Problem: Continue the news release about the submillimeter telescope consortium from where it stops.

Page extract:
International Consortium Is Created to Build World's Largest Submillimeter Telescope
- From: baalke@xxxxxxxxxxxxx
- Date: Wed, 25 Jul 2007 15:09:28 -0700
Caltech News Release
For Immediate Release
July 25, 2007
International Consortium Is Created to Build World's Largest
Submillimeter Telescope
PASADENA, Calif.--Five institutions from North America and Europe
have created a consortium to oversee the building of a 25-meter
submillimeter telescope on a high elevation in Chile. When completed
in 2013, the $100 million instrument will be the premier telescope of
its kind in the world.
The project is formally known as the Cornell Caltech Atacama
Telescope (CCAT), and has been in the works since a $2 million
feasibility/concept design study was begun in 2004 by the California
Institute of Technology and Cornell University. Now that the study
has been completed, the partners are moving to the next phase of the
process.
The consortium members are the California Institute of Technology and
its Jet Propulsion Laboratory (JPL), Cornell University, the
University of Colorado at Boulder, the University of British
Columbia, and the United Kingdom Astronomy Technology Centre, which
is part of the Science and Technology Facilities Council.
According to deputy project manager Simon Radford, who is based on
the Caltech campus, the telescope will employ recent advances in
technology that will provide unprecedented views of astronomical
phenomena that cannot be studied at other wavelengths.
Because submillimeter-wavelength astronomy is especially effective
for imaging phenomena that do not emit much visible light, the
Atacama telescope will allow observations of stars and planets
forming from swirling disks of gas and dust, will make measurements
to determine the composition of the molecular clouds from which the
stars are born, and could even discover large numbers of galaxies
undergoing huge bursts of star formation in the very distant universe.
Also, the 25-meter telescope could be used to study the origin of
large-scale structure in the universe.

Record list:

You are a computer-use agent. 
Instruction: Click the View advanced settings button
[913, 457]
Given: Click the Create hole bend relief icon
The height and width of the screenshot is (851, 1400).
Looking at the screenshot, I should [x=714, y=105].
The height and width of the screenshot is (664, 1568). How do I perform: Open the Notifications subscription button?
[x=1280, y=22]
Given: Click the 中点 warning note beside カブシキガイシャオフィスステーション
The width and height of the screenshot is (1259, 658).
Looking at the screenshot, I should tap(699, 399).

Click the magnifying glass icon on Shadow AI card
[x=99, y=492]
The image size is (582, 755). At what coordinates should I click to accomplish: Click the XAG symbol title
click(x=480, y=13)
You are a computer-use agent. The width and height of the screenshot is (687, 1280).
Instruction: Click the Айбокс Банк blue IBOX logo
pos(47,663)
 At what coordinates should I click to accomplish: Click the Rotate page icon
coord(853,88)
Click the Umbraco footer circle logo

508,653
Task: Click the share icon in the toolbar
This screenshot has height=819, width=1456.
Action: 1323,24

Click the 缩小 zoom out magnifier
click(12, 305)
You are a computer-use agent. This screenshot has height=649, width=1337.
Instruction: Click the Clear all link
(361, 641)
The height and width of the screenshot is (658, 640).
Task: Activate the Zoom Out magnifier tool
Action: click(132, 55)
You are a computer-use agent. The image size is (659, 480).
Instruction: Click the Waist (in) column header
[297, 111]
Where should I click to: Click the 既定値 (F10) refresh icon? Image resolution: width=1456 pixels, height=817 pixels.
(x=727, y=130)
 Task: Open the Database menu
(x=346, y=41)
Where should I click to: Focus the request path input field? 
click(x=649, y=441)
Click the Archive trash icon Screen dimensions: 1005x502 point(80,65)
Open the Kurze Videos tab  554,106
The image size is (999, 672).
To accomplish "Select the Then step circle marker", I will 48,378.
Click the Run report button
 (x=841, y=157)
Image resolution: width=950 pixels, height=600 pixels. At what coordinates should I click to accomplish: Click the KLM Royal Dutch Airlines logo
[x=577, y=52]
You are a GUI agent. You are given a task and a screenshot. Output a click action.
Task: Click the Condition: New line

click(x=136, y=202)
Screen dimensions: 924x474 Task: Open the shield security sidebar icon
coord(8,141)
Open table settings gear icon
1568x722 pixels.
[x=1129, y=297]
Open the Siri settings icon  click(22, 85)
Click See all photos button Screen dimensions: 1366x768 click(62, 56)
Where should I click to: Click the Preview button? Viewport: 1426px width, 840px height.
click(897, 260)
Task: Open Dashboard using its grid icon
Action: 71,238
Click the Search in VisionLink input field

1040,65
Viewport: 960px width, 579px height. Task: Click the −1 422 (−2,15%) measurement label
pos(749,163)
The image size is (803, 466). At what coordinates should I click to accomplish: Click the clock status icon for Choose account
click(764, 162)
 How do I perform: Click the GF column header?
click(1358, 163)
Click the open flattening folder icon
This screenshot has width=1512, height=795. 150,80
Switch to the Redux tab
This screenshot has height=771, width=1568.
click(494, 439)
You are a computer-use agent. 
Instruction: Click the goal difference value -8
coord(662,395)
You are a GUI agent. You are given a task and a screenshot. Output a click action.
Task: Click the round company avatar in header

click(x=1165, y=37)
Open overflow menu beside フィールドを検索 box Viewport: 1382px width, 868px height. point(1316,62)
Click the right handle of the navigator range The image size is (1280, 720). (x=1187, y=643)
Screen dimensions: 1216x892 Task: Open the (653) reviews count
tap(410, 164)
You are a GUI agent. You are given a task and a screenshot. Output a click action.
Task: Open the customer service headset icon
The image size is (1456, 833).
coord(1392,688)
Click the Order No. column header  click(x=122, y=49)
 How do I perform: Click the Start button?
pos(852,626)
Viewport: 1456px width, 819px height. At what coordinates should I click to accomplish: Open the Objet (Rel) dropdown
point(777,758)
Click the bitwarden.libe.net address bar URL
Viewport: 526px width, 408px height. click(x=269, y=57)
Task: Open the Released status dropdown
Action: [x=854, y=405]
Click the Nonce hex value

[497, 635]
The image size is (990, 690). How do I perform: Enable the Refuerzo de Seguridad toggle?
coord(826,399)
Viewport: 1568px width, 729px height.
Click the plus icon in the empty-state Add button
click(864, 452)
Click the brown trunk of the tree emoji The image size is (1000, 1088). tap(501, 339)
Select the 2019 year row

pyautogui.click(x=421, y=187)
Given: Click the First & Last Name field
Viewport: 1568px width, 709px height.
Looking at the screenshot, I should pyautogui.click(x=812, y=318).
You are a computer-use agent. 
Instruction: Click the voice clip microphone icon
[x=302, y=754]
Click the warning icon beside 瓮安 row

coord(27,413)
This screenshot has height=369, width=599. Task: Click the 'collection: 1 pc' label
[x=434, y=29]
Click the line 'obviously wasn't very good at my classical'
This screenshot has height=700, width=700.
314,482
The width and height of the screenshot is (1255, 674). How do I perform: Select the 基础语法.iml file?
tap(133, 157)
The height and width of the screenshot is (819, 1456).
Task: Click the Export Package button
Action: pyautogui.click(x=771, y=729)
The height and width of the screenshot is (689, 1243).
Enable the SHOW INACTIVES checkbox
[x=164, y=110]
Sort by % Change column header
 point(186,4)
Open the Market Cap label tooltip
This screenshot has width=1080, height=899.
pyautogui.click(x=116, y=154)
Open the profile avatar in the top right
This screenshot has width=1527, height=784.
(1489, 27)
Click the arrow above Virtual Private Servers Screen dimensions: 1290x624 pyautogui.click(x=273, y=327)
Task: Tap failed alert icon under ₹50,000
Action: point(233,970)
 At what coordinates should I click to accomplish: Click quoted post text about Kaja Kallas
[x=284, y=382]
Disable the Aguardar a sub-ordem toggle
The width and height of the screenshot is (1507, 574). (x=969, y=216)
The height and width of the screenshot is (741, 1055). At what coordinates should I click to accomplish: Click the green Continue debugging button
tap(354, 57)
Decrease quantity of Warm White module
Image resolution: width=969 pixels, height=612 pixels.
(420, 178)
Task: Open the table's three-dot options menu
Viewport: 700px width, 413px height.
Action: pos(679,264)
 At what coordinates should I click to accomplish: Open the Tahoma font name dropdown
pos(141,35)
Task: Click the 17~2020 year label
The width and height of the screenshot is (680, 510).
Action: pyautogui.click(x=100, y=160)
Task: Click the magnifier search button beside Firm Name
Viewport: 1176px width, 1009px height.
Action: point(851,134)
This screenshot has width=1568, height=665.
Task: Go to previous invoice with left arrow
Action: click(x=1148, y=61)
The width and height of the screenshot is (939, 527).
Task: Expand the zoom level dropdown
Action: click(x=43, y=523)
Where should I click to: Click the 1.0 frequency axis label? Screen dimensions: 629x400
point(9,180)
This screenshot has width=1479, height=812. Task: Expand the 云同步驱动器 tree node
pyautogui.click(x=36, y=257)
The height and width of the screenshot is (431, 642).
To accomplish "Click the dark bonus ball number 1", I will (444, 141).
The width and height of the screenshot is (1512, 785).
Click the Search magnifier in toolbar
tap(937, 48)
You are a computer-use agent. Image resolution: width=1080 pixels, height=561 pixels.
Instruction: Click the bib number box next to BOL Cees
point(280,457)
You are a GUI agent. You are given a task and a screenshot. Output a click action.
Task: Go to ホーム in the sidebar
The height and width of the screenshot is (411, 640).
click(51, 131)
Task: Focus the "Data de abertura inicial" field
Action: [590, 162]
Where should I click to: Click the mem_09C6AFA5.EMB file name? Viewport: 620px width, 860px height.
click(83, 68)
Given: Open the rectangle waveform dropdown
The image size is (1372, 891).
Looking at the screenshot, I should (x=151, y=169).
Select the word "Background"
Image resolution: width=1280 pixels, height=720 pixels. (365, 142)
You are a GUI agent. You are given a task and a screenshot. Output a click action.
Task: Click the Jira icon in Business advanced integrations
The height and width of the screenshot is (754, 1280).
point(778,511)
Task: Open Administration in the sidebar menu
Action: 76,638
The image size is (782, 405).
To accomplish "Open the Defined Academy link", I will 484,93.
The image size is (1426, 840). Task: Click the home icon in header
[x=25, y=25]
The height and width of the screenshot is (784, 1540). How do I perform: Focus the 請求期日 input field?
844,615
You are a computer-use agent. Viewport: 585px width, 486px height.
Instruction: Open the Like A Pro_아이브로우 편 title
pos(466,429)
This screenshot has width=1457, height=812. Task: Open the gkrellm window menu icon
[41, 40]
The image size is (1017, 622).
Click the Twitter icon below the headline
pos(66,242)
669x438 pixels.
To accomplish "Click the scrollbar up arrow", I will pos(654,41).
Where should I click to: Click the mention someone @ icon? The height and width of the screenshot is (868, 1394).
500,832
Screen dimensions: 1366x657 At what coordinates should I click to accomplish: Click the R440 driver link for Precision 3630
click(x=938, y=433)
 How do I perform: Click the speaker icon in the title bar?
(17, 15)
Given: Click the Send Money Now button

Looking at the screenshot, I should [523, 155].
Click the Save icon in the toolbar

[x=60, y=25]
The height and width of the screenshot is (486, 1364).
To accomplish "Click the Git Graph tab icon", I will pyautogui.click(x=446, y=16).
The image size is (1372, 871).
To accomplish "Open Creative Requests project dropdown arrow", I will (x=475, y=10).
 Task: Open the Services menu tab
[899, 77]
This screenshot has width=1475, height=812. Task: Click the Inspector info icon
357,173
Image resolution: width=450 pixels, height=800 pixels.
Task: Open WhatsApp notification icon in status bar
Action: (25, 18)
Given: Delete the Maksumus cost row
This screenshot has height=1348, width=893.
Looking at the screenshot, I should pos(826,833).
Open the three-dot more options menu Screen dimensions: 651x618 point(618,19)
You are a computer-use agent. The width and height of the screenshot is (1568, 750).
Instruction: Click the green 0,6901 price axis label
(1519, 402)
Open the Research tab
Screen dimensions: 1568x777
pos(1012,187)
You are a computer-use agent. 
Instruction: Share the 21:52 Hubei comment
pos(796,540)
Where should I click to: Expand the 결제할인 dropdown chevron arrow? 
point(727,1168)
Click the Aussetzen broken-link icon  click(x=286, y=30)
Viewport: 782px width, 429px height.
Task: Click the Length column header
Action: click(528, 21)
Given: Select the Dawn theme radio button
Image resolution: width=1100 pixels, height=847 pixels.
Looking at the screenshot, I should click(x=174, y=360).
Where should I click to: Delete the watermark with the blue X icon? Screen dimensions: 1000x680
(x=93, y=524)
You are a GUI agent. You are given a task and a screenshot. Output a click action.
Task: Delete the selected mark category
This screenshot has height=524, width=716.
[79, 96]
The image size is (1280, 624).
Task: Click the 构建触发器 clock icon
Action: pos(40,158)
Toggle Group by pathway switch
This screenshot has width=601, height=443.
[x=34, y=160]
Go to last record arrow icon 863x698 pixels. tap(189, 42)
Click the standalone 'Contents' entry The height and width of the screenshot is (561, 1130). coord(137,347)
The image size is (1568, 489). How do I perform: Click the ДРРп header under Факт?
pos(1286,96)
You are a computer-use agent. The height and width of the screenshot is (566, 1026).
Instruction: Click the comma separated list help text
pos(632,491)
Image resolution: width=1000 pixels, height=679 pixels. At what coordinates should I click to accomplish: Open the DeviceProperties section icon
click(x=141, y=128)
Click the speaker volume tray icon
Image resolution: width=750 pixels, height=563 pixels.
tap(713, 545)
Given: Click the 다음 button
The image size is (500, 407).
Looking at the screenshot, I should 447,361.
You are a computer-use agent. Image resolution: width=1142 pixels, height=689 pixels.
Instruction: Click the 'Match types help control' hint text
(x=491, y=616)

The response:
The Atacama telescope will be located at an 18,400-foot altitude atop
Cerro Chajnantor in Chile's Atacama Desert. The high altitude and dry
conditions are important for submillimeter research, which is
hampered by moisture in the air.
Of the projected $100 million cost, $20 million will go to
state-of-the-art instrumentation. In particular, large submillimeter
cameras will complement the huge size of the dish, which, at 25
meters, will have more than twice the area of the largest
submillimeter telescope currently in existence.
The new cameras are made possible by recent developments in sensitive
superconducting detectors, an area in which Caltech physics professor
Jonas Zmuidzinas and his colleagues have been making important
contributions. The new wide-field cameras will produce very sensitive
panoramic images of the submillimeter sky.
Scientists from Caltech and JPL who will be involved in the project
include Andrew Blain, Geoff Blake, Paul Goldsmith, Sunil Golwala,
Andrew Lange, Tom Phillips, Anthony Readhead, Anneila Sargent, Eugene
Serabyn, Tom Soifer, and Michael Werner, among others. The director
of CCAT is Riccardo Giovanelli of Cornell, and the project manager is
Thomas Sebring, also based at Cornell.
The 25-meter telescope is a natural progression in Caltech and JPL's
long-standing interest in submillimeter and infrared astronomy, which
started in the 1960s with the first infrared sky survey, carried out
by professors Robert Leighton and Gerry Neugebauer on Mount Wilson.
In 1983, under Neugebauer's leadership, JPL launched the Infrared
Astronomical Satellite, or IRAS, which discovered huge numbers of
infrared-bright objects. This success paved the way to JPL's current
infrared mission, the Spitzer Space Telescope. Meanwhile, Leighton
went on to design a 10.4-meter submillimeter telescope, which by 1987
led to the construction and operation of the Caltech Submillimeter
Observatory (CSO) on Mauna Kea, Hawaii. The CSO is funded by the
National Science Foundation, and Tom Phillips, a professor of physics
at Caltech, serves as director.
The CSO is fitted with sensitive submillimeter detectors and cameras,
making it ideal for seeking out and observing the diffuse gases and
their constituent molecules, crucial to understanding star formation.
This experience served as the foundation for JPL's participation in
the European Space Agency's Herschel Space Observatory.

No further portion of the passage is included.